Weight loss isn’t purely a numbers game. In losing weight, we learned how to manage structured, measured eating. Learning that organized eating at all — and then finding ways to practice that skill long term — are two different skillsets.
Even if you use low-fat, low-carb, paleo-friendly, etc. ingredients, if you’re still thinking about the same foods that got you fat in the first place, you have more growing to do as a cook and a maintainer. The key to both involves breaking through outdated assumptions about food to create something even better.

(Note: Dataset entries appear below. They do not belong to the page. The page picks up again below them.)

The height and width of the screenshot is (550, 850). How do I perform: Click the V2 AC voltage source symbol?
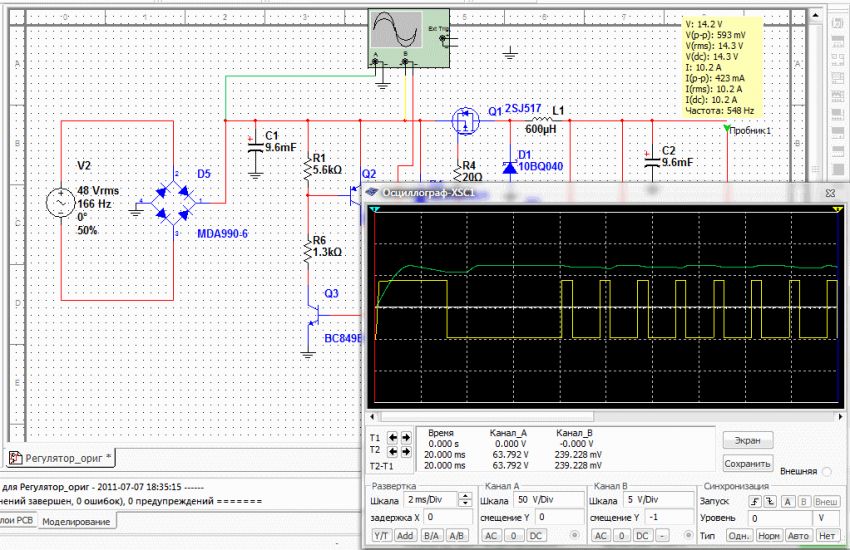point(62,204)
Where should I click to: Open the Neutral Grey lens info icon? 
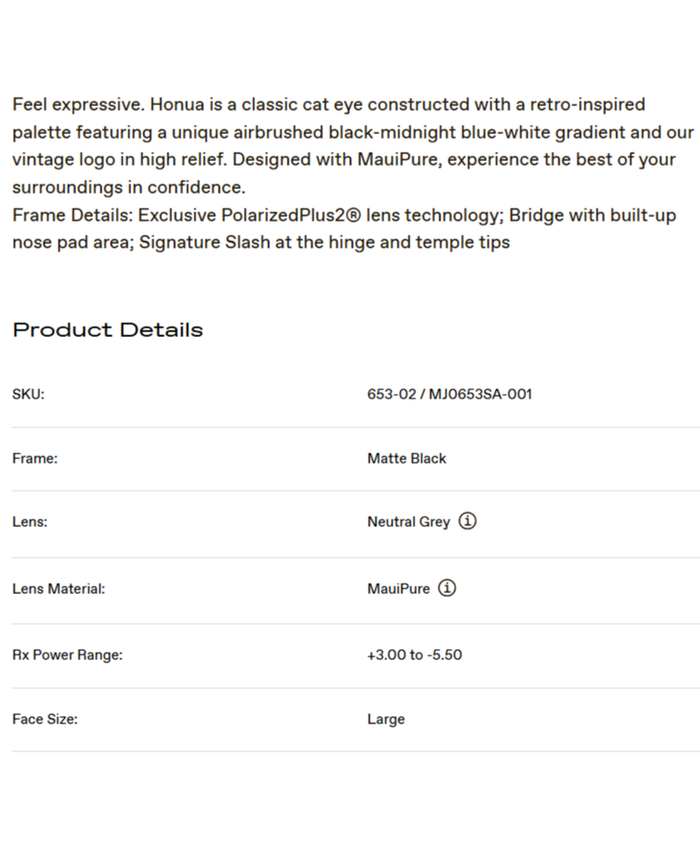[467, 521]
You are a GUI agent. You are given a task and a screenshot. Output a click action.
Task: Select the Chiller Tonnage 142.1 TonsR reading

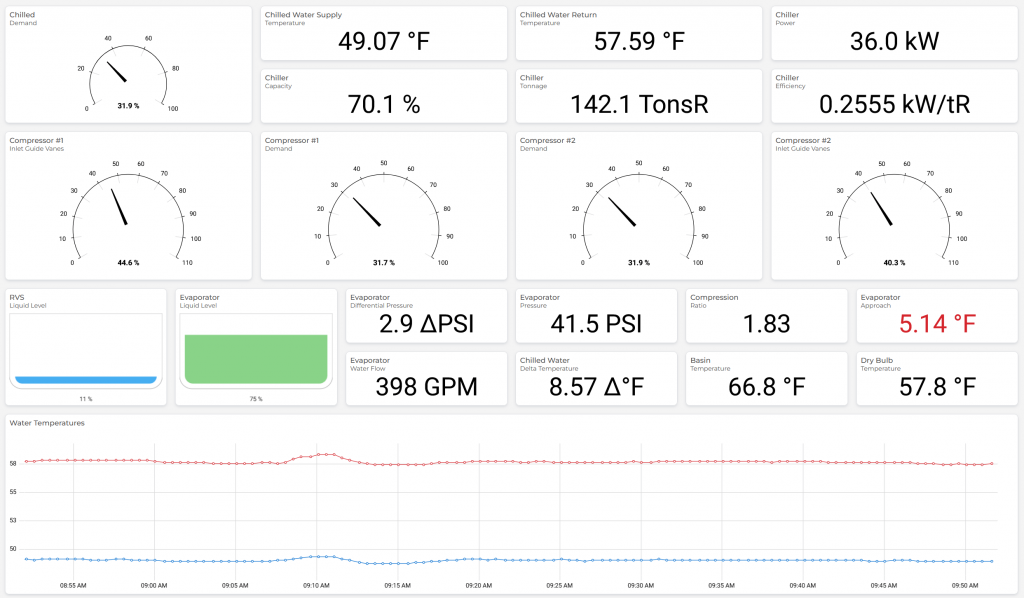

Equally important to nutritional metrics is outsmarting your own preconceived notions of food. Psychologists call these “schemas.” Neurologists have their own terminology. Chefs call it “cooking style.” Integrated Medicine refers to this a “mindful eating.” Blah blah blah. WKIO calls it fun.
My first cooking teacher was former pastry chef and bodybuilder Kevin DeMarco. Ten years ago, his first dish was a whole wheat crab meat panini with roasted garlic aioli, fontina cheese, mixed greens and caramelized balsamic glazed red onion. (Years later, I skip the fontina and use pureed roasted garlic spike with vinegar in lieu of cheese and a homemade aioli).
After months of hot dogs with no bun and roughly-torn spinach tossed into a bowl, Kevin’s cooking left me dumbstruck. I didn’t expect my reaction to be anger: “Why didn’t anyone tell me food, or even life, could be like this? How could no one tell me?”
He did more than teach me healthy eating; he taught me a new way to understand food, and how to make that new understanding your plaything. Rather than force myself to be “mindful,” I was genuinely interested in what I was cooking.
In this example, I took some classic principles of New Orleans po-boy construction and turned them on their ear, all without resorting to low-fat replications. For ingredients not as carb-laden, processed (looking at you, paleos) or calorie-laden as whole wheat bread, the same can be accomplished in wraps.
1 1/2 pounds boneless, skinless chicken breasts, sliced thinly
1/4 cup Mexican vanilla
2 tablespoons tarragon
2 tablespoons cardamom
2 large red onions, thinly sliced
1 tablespoon black truffle vinegar (or balsamic vinegar)
1/2 cup roasted garlic cloves
2 tablespoons Creole seasoning, plus more to taste
1/2 cup fresh spinach leaves, chiffonaded
one loaf high-quality whole wheat bread (look for bakery, Whole Foods or high-end grocery stores)
1 tablespoon olive oil, divided, for satueeing
1 teaspoon thickener (cornstarch, arrowroot) mixed in water in a small bowl (optional)
In a large mixing bowl, combine chicken, vanilla, tarragon and cardamom and let marinate. Heat 1/2 tablespoon olive oil in a skillet over medium-high heat. Add onions and stir, cooking over high heat until onions release their water.
Reduce heat to medium-low and stir occasionally. When onions begin to form a deep reddish-brown color, add vinegar, increase heat to medium high until the vinegar disappears on the pan and the onions for a marmalade-like appearance.
Clean skillet (or not — it just adds more flavor) and heat the remaining 1/2 tablespoon of olive oil. Add chicken, stirring occasionally, and cook until tender. While chicken cooks, heat oven to 350 F, cut loaf in half and toast lightly.
In a food processor, mortar and pestle or with a bowl and a fork, mash garlic cloves into a mayonnaise-like consistency, adding Creole Seasoning to desired heat. If desired, add thickener until liquid in the skillet disappears and clings to the chicken.
To assemble, spread roasted garlic across both sides of bread, sprinkle Creole Seasoning if desire, add onions to one half, spinach to the other, and chicken. Combine and cut using a bread knife.